I’d be happy to collaborate with other people who are similarly interested in building up donation matching pools and/or seed prizes.
The idea of regularly talking to GWWC members makes me want to plug the EA Buddy System. The goals are much the same, it’s just decentralized and volunteer-based. Is it worth coordinating with GWWC on this, e.g. coming up with a set of suggestions that EA buddies can talk about with GWWC members?
I like the EA Buddy system and would be happy to see it promoted to GWWC members in some form, but I feel it’s slightly different from what we are going for here.
Many GWWC members don’t identify as ‘EAs’ and want to be talked to about GWWC issues specifically by someone highly knowledgable.
I expect someone who works on this every day to become very skilled at having these conversations.
These are good points.
Is there a reason this couldn’t be done with FHI funding? If FHI believed that this was the best use of an additional [however much it takes to hire an assistant], then an unrestricted donation of that amount would make it happen. If not, it’s much less clear that this would be a good idea.
It could probably be done through FHI funding, but it would be considerably more expensive and might be blocked by the university.
Why is that?
The university charges major overhead on all salaries (50-100%). It has regulations about who can get PAs, how much time they get, what they can do, how much they must be paid. We are talking about an 800 year old institution here.
Also, the FHI mainly focuses on raising academic grants, and it’s hard to use these to cover a PA.
Are there currently any posters/brochures for EA, Givewell, GWWC etc.?

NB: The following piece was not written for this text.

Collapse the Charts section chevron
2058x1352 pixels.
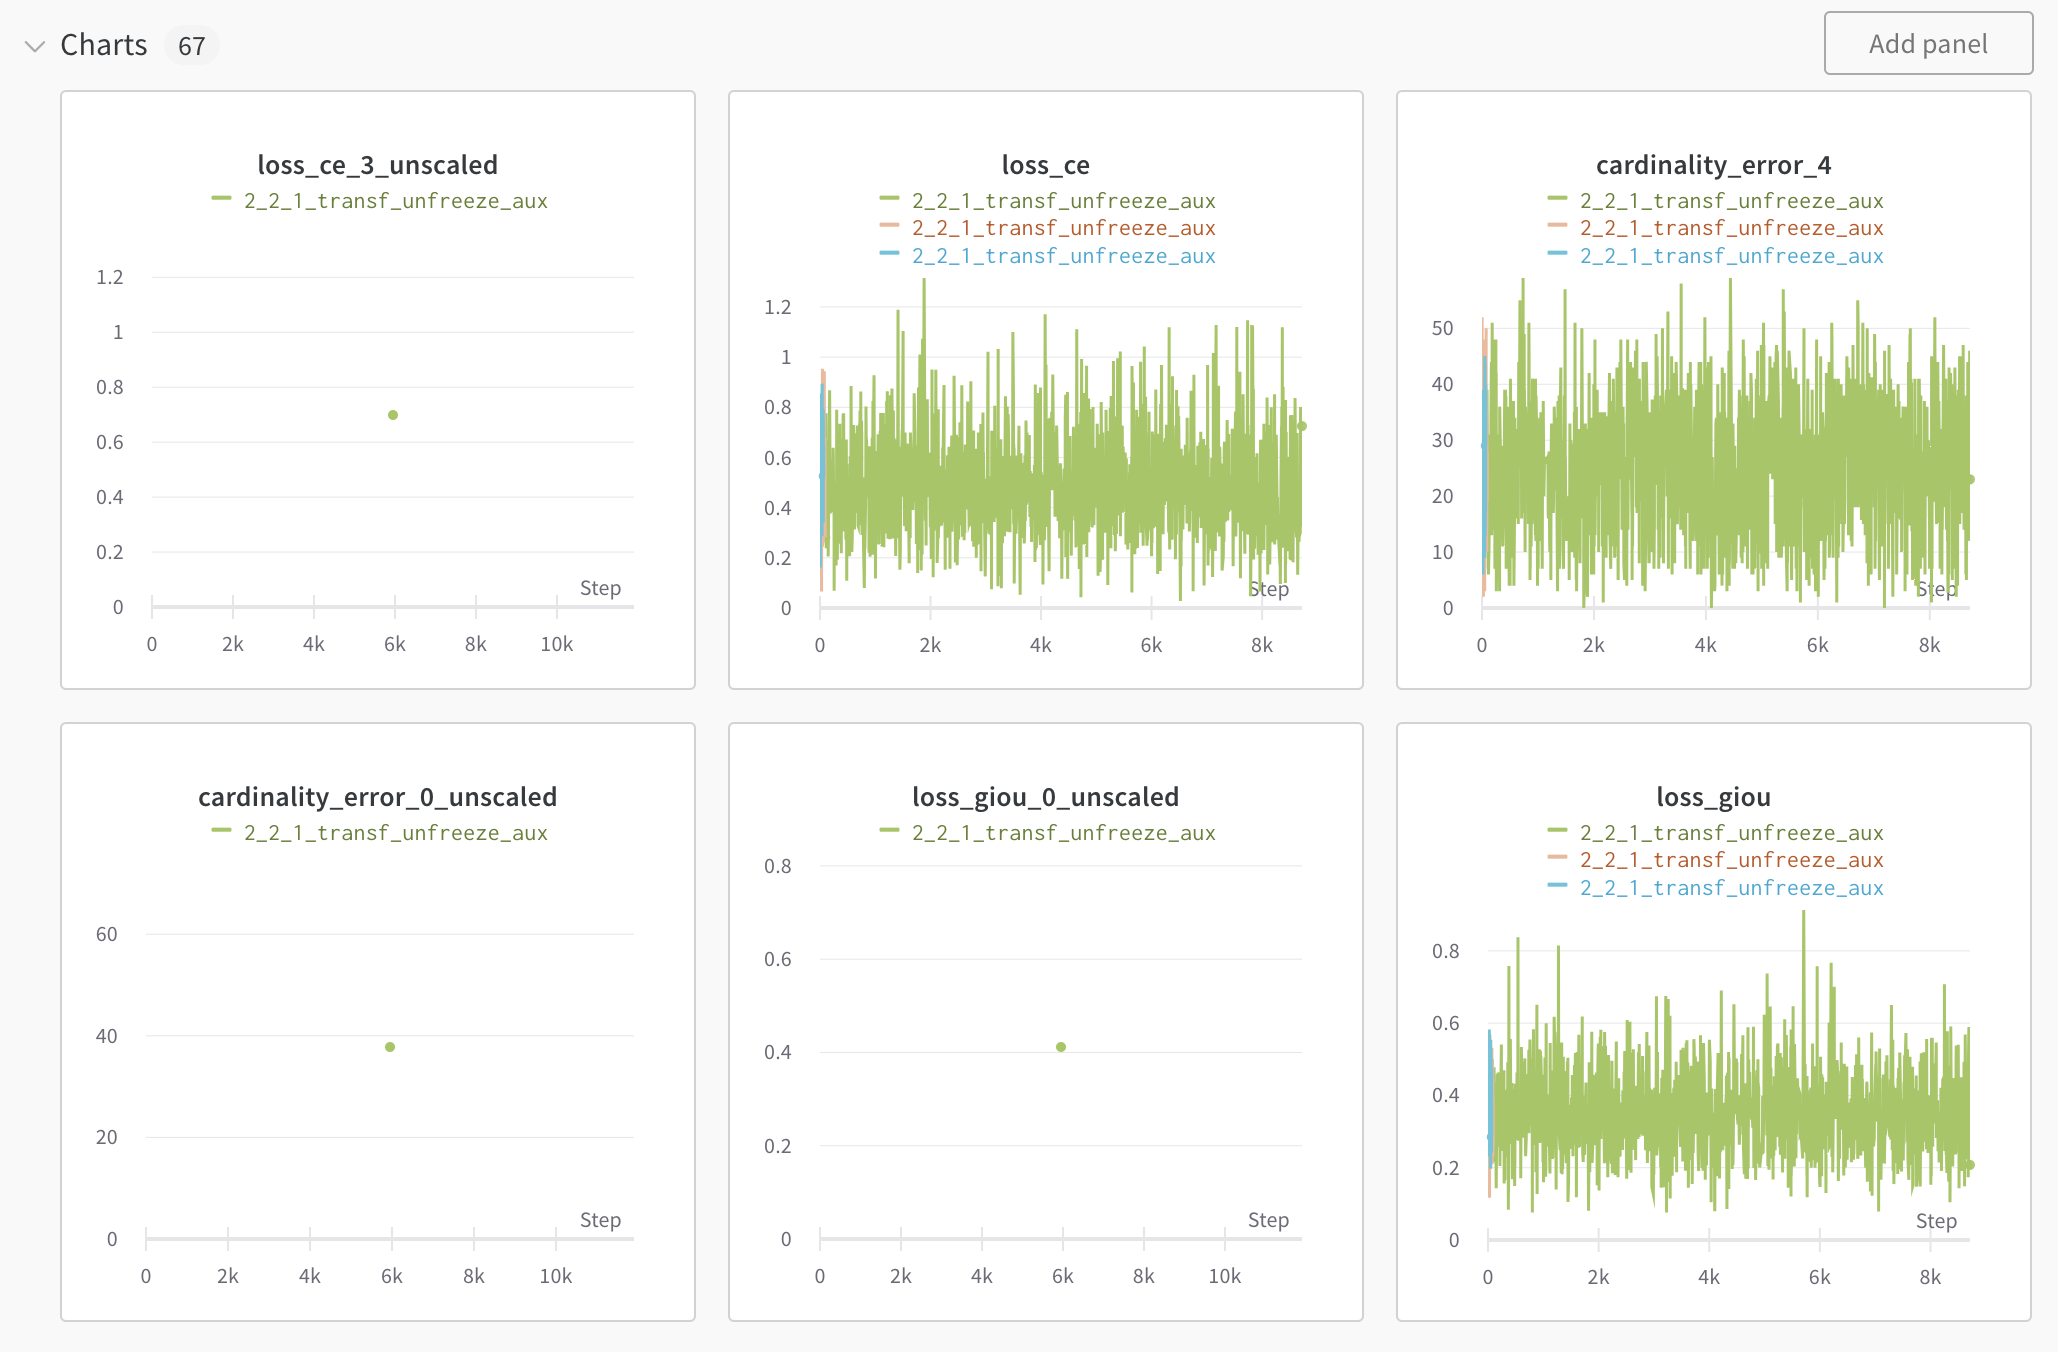[x=35, y=46]
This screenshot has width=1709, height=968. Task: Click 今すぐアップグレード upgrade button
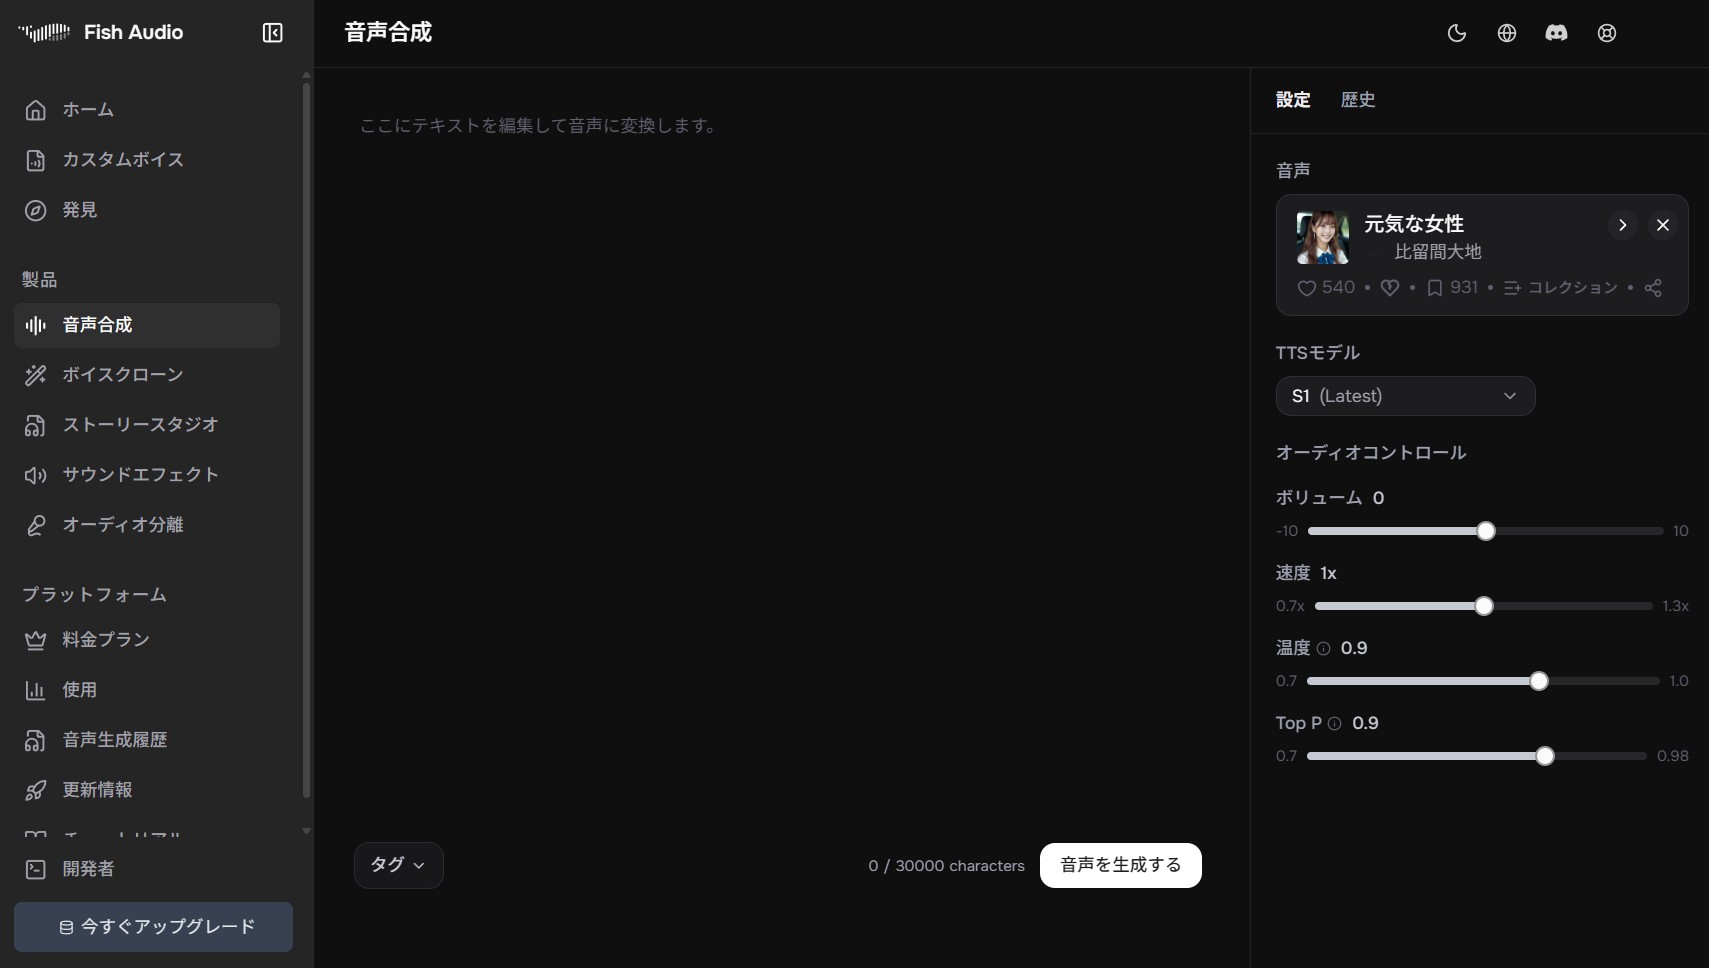pyautogui.click(x=153, y=927)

Edit: thanks guys, glad to know these exist. Will probably print a few to dot around my university.
There are Giving What We Can ones here: https://drive.google.com/#folders/0B5tNAaAvGxc9Q0c4TGtMeGhsU1E
They are slightly out of date but mostly relevant.
There’s a .impact project to design ones, with some entries.

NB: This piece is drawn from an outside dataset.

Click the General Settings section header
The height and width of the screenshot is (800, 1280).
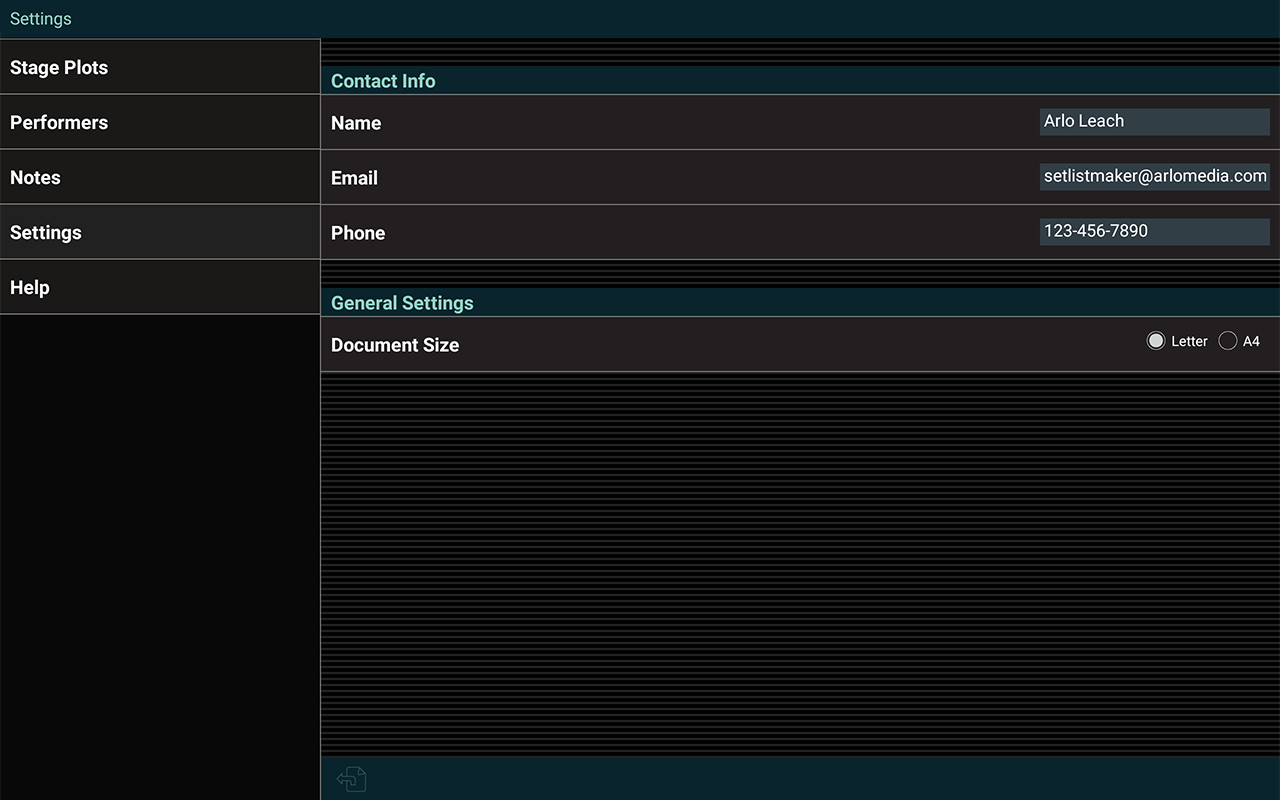[x=402, y=303]
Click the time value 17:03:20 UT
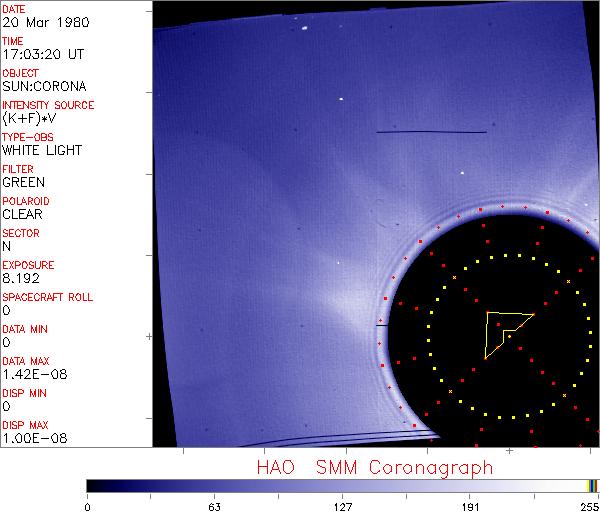This screenshot has width=600, height=512. pyautogui.click(x=43, y=55)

If I read this recent blog post correctly, it sounds like GiveWell are concerned about bumping into the room for more funding ceiling for some of their top charities. Would this be a point against trying to recruit more donors and in favour of encouraging new projects to start up? (or promoting causes that GW doesn’t really cover, such as nonhuman animals or xrisk).
Has there been A/B testing of the messaging for the book launches? It’d be a huge missed opportunity if, for example, the books hammer on the standard drowning child thought experiment type opportunity cost arguments if an excited altruism perspective turns out to be more effective for getting people to actually take action. (For example, the entire last chapter of Martin Seligman’s book Learned Optimism is basically about how being altruistic makes people happier. He analogizes donating to charity and volunteering to “moral jogging”—somewhat unpleasant in the short run but good for your happiness in the long run.)
Thanks for taking the time to put this together, Rob. I’m interested in the pamphleting angle, especially as someone who has studied pro-veg pamphleting in length and who is researching it further. I’d be interested in hearing if you have any plans to study EA pamphleting in any amount of depth.